Reproduce word for word the lines below, from the line containing "Where should I click to: Open File" through the line containing "point(442,345)", including both of those lines.

Element lookup records:
::::

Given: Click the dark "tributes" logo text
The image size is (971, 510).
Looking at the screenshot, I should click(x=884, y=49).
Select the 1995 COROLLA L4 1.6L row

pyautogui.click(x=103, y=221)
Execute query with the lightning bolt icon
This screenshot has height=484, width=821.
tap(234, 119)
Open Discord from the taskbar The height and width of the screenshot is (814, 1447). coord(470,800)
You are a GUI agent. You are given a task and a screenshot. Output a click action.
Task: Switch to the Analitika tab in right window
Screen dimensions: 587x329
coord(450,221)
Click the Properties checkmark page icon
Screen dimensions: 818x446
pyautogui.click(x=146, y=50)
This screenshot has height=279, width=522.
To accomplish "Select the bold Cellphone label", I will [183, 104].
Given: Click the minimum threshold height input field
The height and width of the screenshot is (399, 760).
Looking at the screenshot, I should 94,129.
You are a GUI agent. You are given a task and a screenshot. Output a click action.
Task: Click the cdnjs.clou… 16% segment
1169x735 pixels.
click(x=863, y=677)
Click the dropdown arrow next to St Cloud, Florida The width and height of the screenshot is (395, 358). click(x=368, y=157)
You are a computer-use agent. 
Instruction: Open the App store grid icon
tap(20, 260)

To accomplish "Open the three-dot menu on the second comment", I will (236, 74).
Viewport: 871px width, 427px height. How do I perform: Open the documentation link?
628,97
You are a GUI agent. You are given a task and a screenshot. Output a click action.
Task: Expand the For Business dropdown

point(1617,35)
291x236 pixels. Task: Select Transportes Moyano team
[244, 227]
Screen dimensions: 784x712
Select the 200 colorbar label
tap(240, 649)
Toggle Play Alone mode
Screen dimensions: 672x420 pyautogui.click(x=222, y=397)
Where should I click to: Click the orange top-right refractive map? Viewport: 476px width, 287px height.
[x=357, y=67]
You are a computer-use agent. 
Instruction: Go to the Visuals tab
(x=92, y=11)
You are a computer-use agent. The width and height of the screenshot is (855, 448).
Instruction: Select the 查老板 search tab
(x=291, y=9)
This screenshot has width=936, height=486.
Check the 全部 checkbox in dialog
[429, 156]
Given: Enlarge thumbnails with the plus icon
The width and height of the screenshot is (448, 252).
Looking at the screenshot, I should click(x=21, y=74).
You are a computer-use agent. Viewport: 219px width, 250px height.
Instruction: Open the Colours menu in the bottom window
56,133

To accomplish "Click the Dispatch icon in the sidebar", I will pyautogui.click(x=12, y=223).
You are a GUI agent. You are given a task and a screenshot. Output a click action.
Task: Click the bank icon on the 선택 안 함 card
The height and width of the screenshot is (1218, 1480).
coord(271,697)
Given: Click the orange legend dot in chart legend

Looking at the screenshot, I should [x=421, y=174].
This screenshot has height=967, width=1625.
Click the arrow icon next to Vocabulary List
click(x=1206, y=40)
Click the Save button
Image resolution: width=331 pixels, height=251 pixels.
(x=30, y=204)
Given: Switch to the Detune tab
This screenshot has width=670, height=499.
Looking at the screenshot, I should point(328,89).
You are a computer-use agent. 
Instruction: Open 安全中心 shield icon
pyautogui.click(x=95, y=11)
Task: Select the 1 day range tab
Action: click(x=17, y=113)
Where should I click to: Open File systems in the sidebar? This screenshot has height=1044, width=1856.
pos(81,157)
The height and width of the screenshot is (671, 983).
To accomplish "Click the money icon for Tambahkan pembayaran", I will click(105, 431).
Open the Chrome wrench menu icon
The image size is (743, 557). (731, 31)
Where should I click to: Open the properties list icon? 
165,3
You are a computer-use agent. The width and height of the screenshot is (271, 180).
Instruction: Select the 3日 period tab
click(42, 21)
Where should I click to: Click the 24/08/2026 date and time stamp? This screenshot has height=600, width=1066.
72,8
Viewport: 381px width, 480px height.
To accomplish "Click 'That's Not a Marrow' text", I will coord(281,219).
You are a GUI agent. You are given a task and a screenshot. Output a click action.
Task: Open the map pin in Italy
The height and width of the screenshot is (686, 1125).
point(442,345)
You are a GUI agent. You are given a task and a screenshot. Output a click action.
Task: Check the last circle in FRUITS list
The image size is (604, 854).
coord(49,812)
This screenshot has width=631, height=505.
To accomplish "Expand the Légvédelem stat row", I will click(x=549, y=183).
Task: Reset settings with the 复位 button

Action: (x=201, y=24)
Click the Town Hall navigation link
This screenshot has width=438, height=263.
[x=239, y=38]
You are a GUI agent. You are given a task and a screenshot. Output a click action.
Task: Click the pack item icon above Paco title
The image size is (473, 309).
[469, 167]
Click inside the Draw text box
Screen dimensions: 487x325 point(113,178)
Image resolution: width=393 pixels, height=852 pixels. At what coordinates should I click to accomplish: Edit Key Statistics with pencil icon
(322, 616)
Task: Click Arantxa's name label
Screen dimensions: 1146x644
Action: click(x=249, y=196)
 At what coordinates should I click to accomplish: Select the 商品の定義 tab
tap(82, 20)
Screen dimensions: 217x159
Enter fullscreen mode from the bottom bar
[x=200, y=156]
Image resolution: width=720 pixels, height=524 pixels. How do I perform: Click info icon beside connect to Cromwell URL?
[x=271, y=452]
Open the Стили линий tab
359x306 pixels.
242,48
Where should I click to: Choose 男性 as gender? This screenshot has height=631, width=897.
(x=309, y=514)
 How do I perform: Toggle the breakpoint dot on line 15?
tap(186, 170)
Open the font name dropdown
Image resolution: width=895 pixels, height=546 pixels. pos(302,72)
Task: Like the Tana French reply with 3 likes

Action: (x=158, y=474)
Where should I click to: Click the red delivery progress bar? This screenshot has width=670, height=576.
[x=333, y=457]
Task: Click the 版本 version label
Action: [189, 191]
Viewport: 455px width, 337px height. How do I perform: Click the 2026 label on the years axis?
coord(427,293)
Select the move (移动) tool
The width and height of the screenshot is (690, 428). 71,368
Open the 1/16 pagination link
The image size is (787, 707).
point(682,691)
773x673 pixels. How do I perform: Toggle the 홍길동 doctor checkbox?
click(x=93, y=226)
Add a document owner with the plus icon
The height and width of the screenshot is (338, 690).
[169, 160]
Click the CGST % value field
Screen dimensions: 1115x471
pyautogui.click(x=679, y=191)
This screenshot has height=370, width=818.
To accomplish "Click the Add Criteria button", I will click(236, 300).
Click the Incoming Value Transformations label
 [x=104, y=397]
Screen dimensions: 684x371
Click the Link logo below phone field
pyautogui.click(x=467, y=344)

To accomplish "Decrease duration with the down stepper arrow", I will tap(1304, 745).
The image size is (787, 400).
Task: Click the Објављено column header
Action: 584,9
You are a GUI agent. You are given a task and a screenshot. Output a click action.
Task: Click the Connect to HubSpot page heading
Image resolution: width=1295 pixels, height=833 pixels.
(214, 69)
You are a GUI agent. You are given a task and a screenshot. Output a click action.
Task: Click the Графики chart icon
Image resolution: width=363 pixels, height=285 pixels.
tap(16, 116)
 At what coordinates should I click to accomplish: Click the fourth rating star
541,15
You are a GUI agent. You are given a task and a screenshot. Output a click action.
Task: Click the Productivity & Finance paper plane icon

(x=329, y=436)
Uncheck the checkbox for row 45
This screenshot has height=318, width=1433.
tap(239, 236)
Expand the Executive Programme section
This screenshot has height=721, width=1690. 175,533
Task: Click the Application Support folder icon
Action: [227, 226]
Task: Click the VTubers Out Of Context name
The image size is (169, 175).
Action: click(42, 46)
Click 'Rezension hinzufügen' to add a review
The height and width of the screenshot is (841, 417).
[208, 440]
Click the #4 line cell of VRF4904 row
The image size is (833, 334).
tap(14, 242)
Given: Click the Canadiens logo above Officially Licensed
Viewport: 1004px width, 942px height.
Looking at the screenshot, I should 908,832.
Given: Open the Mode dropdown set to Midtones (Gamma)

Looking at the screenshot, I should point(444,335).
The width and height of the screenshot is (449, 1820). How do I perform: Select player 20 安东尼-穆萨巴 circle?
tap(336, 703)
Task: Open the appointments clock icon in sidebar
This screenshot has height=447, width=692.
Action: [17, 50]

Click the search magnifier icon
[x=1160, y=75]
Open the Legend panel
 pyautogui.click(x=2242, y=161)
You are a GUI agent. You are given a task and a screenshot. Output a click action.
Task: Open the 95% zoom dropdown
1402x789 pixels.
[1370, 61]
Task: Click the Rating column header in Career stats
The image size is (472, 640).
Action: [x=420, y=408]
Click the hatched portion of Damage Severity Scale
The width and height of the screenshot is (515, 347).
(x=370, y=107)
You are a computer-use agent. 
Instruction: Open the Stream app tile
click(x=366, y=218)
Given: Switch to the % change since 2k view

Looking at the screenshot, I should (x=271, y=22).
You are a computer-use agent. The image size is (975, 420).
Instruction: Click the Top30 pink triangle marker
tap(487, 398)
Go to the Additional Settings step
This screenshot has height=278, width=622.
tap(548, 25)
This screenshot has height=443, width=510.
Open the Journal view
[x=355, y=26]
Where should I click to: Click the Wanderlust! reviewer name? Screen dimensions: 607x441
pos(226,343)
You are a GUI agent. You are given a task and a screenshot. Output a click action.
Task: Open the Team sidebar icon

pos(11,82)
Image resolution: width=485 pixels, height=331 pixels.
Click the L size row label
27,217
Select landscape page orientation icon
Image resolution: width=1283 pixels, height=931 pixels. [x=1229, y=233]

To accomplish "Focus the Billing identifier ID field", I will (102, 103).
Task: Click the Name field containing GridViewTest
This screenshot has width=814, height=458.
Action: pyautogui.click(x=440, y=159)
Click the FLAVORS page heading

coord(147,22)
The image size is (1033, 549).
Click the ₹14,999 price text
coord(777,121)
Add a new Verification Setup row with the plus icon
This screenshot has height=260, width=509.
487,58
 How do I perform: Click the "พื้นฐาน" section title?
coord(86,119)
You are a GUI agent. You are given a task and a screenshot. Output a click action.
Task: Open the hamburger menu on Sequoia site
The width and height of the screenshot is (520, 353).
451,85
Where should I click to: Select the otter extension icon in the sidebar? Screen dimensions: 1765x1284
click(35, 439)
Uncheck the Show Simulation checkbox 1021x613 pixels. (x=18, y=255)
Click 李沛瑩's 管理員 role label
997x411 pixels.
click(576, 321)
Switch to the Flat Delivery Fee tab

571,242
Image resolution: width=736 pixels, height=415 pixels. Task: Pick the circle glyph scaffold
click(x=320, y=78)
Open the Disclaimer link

::::

## Full response:
Where should I click to: Open File systems in the sidebar? This screenshot has height=1044, width=1856.
pos(81,157)
The height and width of the screenshot is (671, 983).
To accomplish "Click the money icon for Tambahkan pembayaran", I will click(105, 431).
Open the Chrome wrench menu icon
The image size is (743, 557). (731, 31)
Where should I click to: Open the properties list icon? 
165,3
You are a computer-use agent. The width and height of the screenshot is (271, 180).
Instruction: Select the 3日 period tab
click(42, 21)
Where should I click to: Click the 24/08/2026 date and time stamp? This screenshot has height=600, width=1066.
72,8
Viewport: 381px width, 480px height.
To accomplish "Click 'That's Not a Marrow' text", I will coord(281,219).
You are a GUI agent. You are given a task and a screenshot. Output a click action.
Task: Open the map pin in Italy
The height and width of the screenshot is (686, 1125).
point(442,345)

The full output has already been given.